Finance minister Patrick Chinamasa, a surprise pick for the post, who has worked hard to confound his critics, has had to find that out many times. Last year, Chinamasa announced a suspension of bonuses, but was publicly humiliated by Mugabe four days later.

Now, just under a week after Chinamasa announced a raft of measures to cut government spending, he has once again been slapped down publicly.

On Tuesday, Information minister Chris Mushowe released a statement saying Cabinet had never approved Chinamasa’s proposals, which include job cuts, a suspension of civil servant bonuses, wage cuts, and a range of other austerity measures.

Shocking as it is, nobody really should be shocked.

This is how it has always been with Finance ministers who dare lay out the truth.

In 1997, Herbert Murerwa, then Finance minister, against his warnings, was forced to dole out $50 000 each to over 50 000 war veterans in unplanned gratuities. The Zimbabwe dollar plunged 72% and the stock market crashed 46%.

Murerwa had warned the payouts would bankrupt the country, to which Mugabe responded: “Who ever heard of a country going bankrupt?” Soon, Murerwa was out of work. In 2000, Simba Makoni was appointed Finance minister. It did not take him long to fall foul of the “see no evil” culture.

The economy was in crisis, he admitted in a 2001 interview. “I would have to be foolish to deny what is evident to everybody in broad daylight, even in the darkness of night.”
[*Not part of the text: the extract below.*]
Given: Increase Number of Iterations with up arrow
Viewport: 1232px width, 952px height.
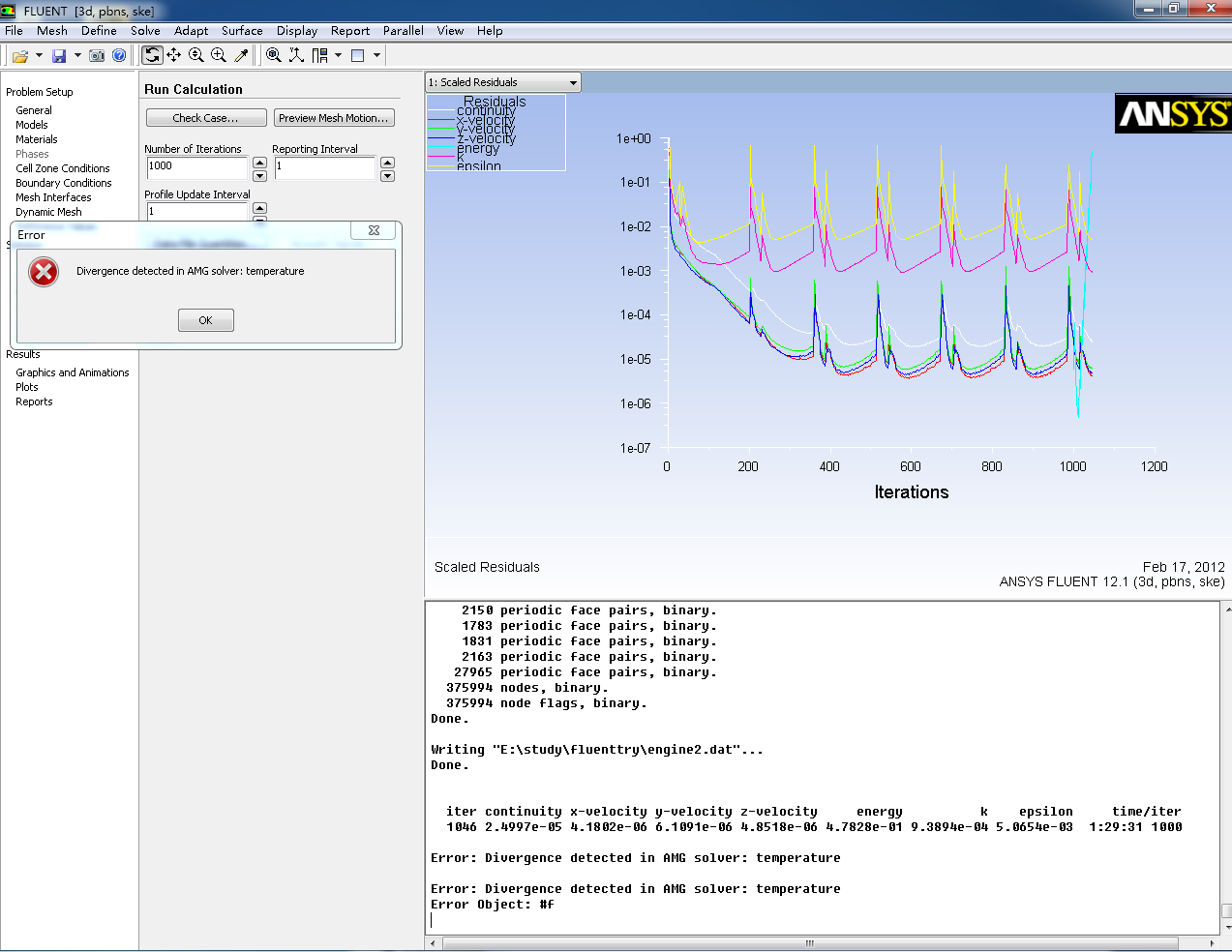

That was strike one. Strike two came when he tried to introduce a broad range of reforms, which included having to devalue the Zimbabwe dollar, which at the time was artificially overvalued. His boss was livid.

“Devaluation is sinister and can only be advocated for by our saboteurs and enemies of this government,” Mugabe said in 2002.

That September, Makoni left his post, and was to later quit Zanu PF and challenge Mugabe in the 2008 presidential election.

After Makoni, Murerwa was reappointed to the post. Again, it did not take too much time before the President was unhappy with him.

Murerwa clashed with Gideon Gono over the central bank chief’s printing of money to fund all sorts of “quasi fiscal activities”; from ploughs, scotch carts to vehicles. Murerwa wanted government to go lean instead, saying in a 2005 speech that “we must all make sacrifices, with ministries living within our economy’s means. There will simply be no magic solutions to our challenges.”

Mugabe did not like that either. Murerwa was too “bookish”, he said.

“They have this word they like using; quasi, quasi. But I tell them that this is the expenditure that we need. We are under sanctions, and there is no room for the type of bookish economics we have at the Ministry of Finance,” Mugabe said.

So, Mugabe needed a replacement for Murerwa.

In his previous role as Industry minister, Samuel Mumbengegwi had threatened businesses, warning he had them “under surveillance” for being “in cahoots” with the opposition. He had also told a meeting of local industry and international financiers that Zimbabwe did not need their money. “We are doing well without them”, he said.

Just the sort of Finance minister Mugabe wanted. And so in 2007, Mumbengegwi got the job. He was perhaps the worst of Mugabe’s picks for the role, stumbling around economic terms in budget speeches, butchering the quadrillions in the inflation data, and generally providing free comic relief to the opposition benches.

What Chinamasa has suffered is not isolated. Many inside government know that one does not survive long if they keep pestering the leadership with inconvenient truths.

Take comfort, poor old Patrick. You are not alone. You are just one in a long list of Finance ministers that have fallen foul of a culture that rewards lies over truth, and appeasement over logic.

There is a reason why Zimbabwean government ministers refuse to tell the truth on the economy, preferring instead to live in denial — it is just how their boss wants them.

By thwarting Chinamasa’s austerity measures, Mugabe and his Cabinet invite inevitable questions over their commitment to reforms underpinning the ongoing re-engagement process with international finance institutions.

Chinamasa has been doggedly pursuing this re-engagement since his appointment in 2013, but after having been cut off at the knees, it’s hard to see the process as anything other than imperilled.